Like us, every contestant, from five to 90 years old, accepts the Faustian pact. They are publicly raised up and the successful ones forced to sign into contracts with Simon Cowell's entertainment company Syco. Very few artists blossom beyond the release of a first album. There is often a huge gap between the show and the album release so the label can cut their losses and bail out before they spent too much on an artist who isn't performing well in the charts. Cowell and ITV have already made millions of pounds from the phone lines, advertising and even the theme tune of X Factor which he and Ashley Tabor, group chief executive of Global Radio are apparently credited as composing. So there is little vested interest for the artists who come through this process to be genuinely successful.

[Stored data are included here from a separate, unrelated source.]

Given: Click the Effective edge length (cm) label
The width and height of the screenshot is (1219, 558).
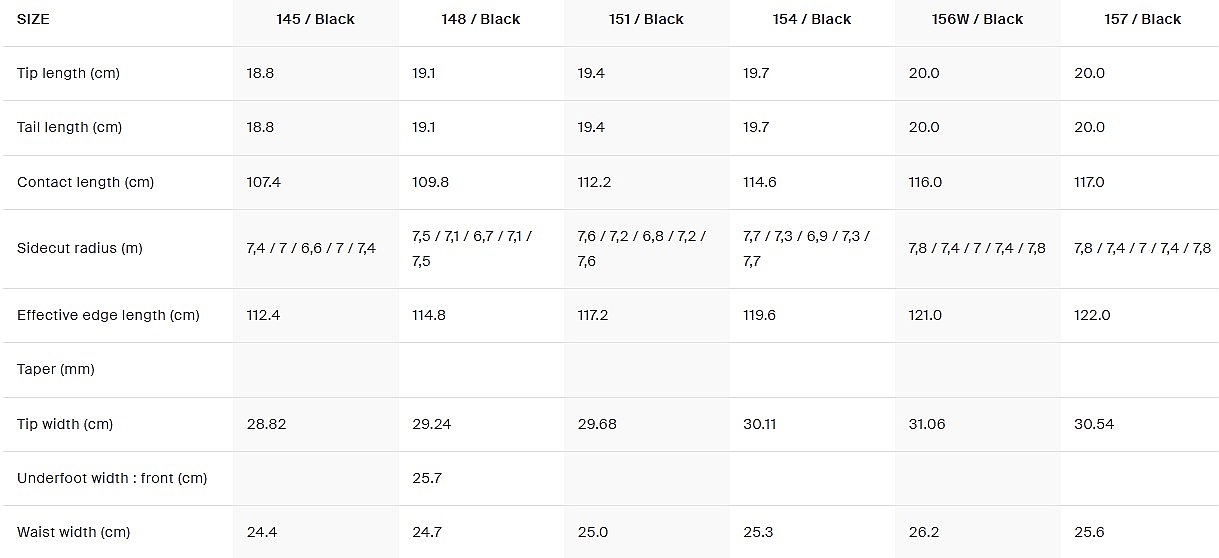Looking at the screenshot, I should [108, 315].
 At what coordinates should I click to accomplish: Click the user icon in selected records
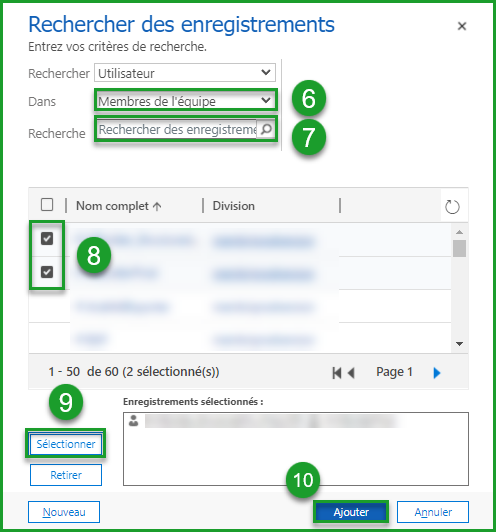click(x=134, y=421)
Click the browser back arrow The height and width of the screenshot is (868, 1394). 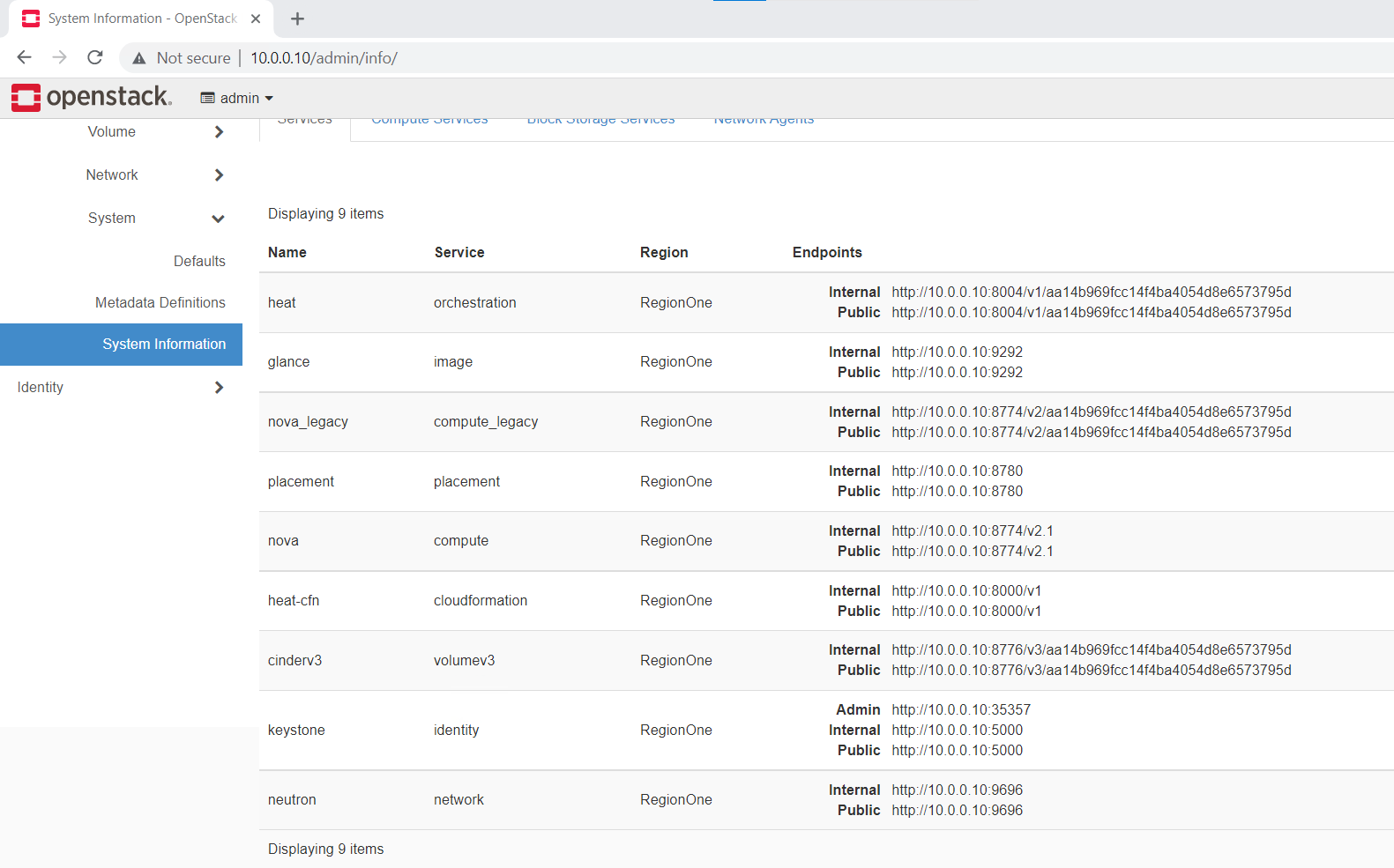[24, 57]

In our case, we were deemed not right for the show and sent packing before we'd even played a note on television, but not before we were sworn to silence by signing a non-disclosure agreement. A risibly low moment in the whole experience was being asked by a producer how many of us there were in our quartet.

The glimpse behind the curtain only made me more convinced of my protest the following year when I was asked to mime playing the violin in the background for two singing brothers, sat like a decorative pot plant with a group of incredibly talented National Youth Orchestra children who were also miming, and unpaid. I accepted the gig, but would use the opportunity of the final of Britain's highest rated TV show for a symbolic eggy gesture aimed at the tip of the gladiatorial TV iceberg.

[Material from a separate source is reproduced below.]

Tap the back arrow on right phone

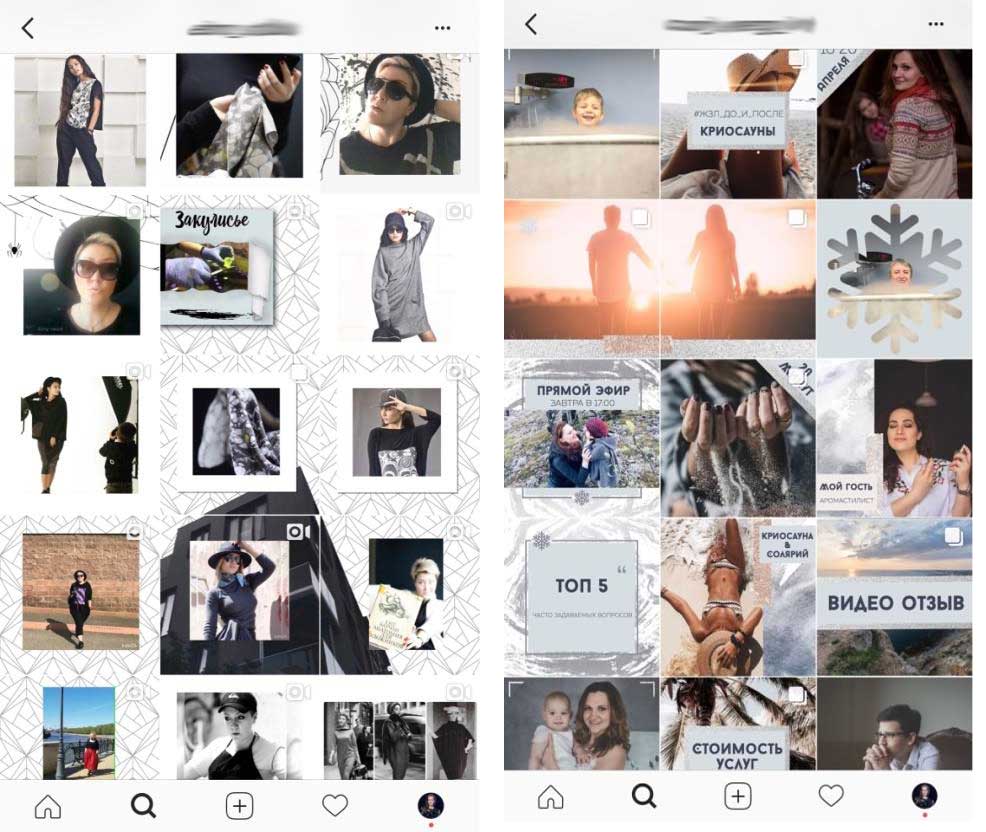click(531, 24)
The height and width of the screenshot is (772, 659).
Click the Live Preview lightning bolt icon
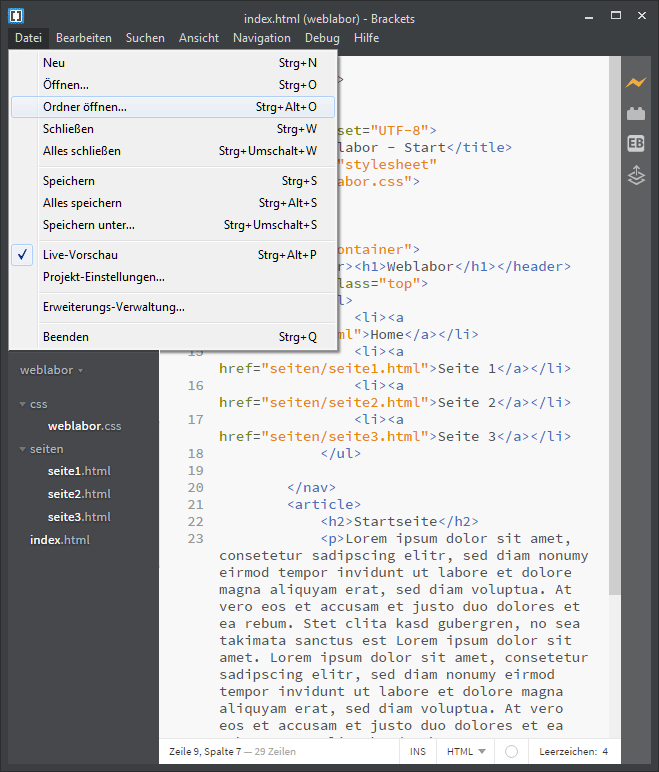pos(635,82)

Things snowballed. In Norway and America, my extended family were questioned and my parents found themselves being followed around their jungly garden by an intrepid team of journalists. My intercom and phone were still buzzing incessantly from reporters still camped outside. One even told me they had confidential breaking news that Prince Philip had just died and that I needed to 'give their paper an exclusive interview sharpish, before the media's focus moves away'. A grubby lie, of course.

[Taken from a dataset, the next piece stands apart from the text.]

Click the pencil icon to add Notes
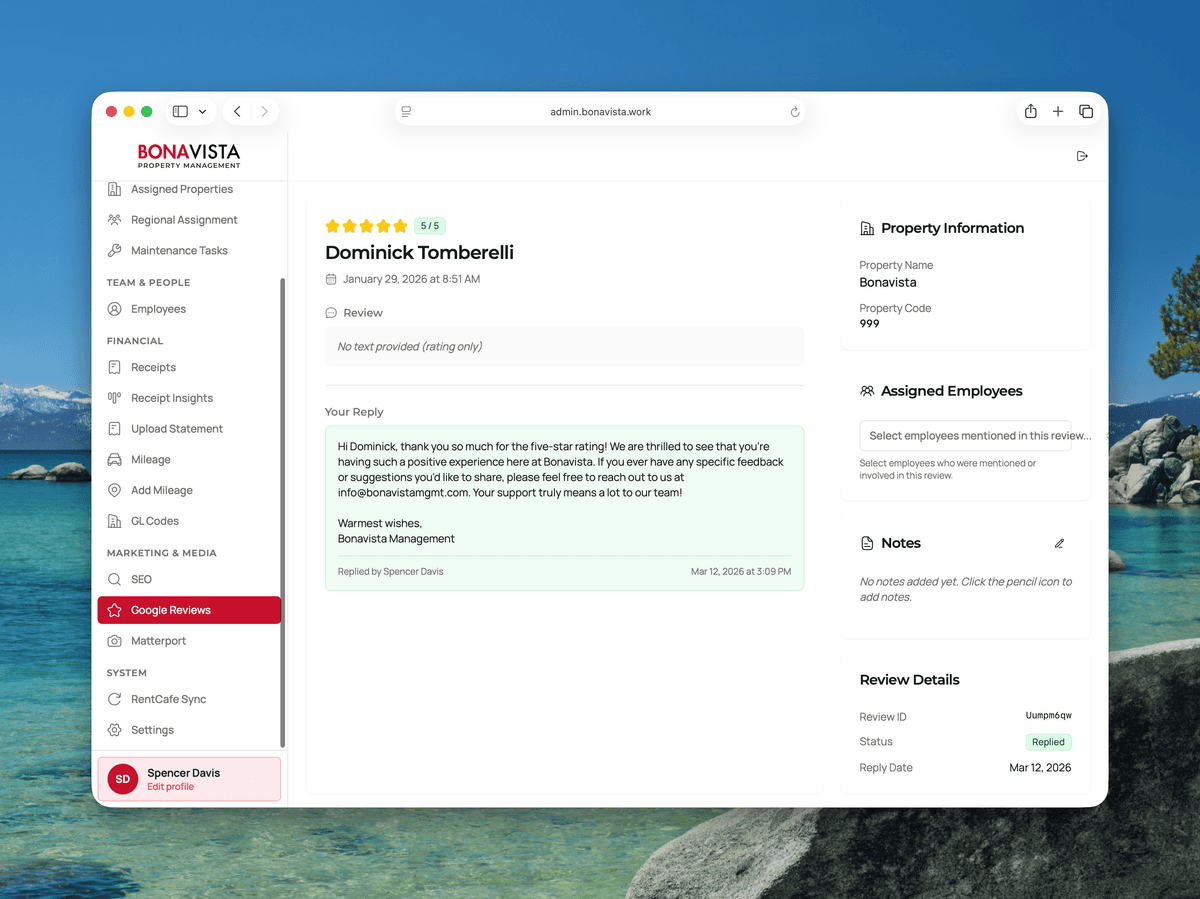The image size is (1200, 899). [x=1059, y=543]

So, if you're trying the egg throwing diet, after a week you will have offers to launch a celebrity egging app, advertise eggs, model swimwear with your violin, and appear on daytime TV and radio shows around the world. If you wanted to, you could launch a spurious short-lived career as the 'egg girl'. If, however, you were merely using the moment as a joyful act of protest, then hopefully spurning any of these opportunities will demonstrate your total disinterest in those 15 minutes of fame.

By now, I had very low energy. I just sat in my bed, still not eating, and growing increasingly convinced that I had in fact ruined my life forever. At this point I think I may have stopped showering for a few days. My boyfriend informed me that I was making the room smell like sweaty fear.

The first time I felt able to tuck into a piece of toast was after seeing an audience laughing along with Charlie Brooker as they watched a replay of the incident on C4's satirical TV show 10 o' Clock Live. And realising that this year, in the week after BGT ended, a few people, rather than just trotting along to the next round of reality TV, debated, felt angry, or just had a laugh at Simon Cowell's expense. Maybe a few BGT fans even paused to consider the fate of previous contestants who weren't so lucky to achieve the dizzying career peaks of past winners George Sampson, who last year starred in a panto in Derby, or Jai McDowall (if you can't remember them, I rest my case).

So, two weeks later, do I recommend the 'celeb egging' diet? It's certainly not for the faint- hearted. But ultimately, as the funding for the music industry dwindles, and people find it harder to make a living, I thought it was important to make a stand against the ideology of these exploitative TV programs. If Britain, or indeed Hungary does have any talent, it isn't being nourished by this endless diet of reality junkfood.

So I made a protest. An organically certified, fair trade protest for music. And the personal upside? I now look slightly more like that picture of myself in the newspaper wearing my bikini on a beach when I was a skinny 25-year-old.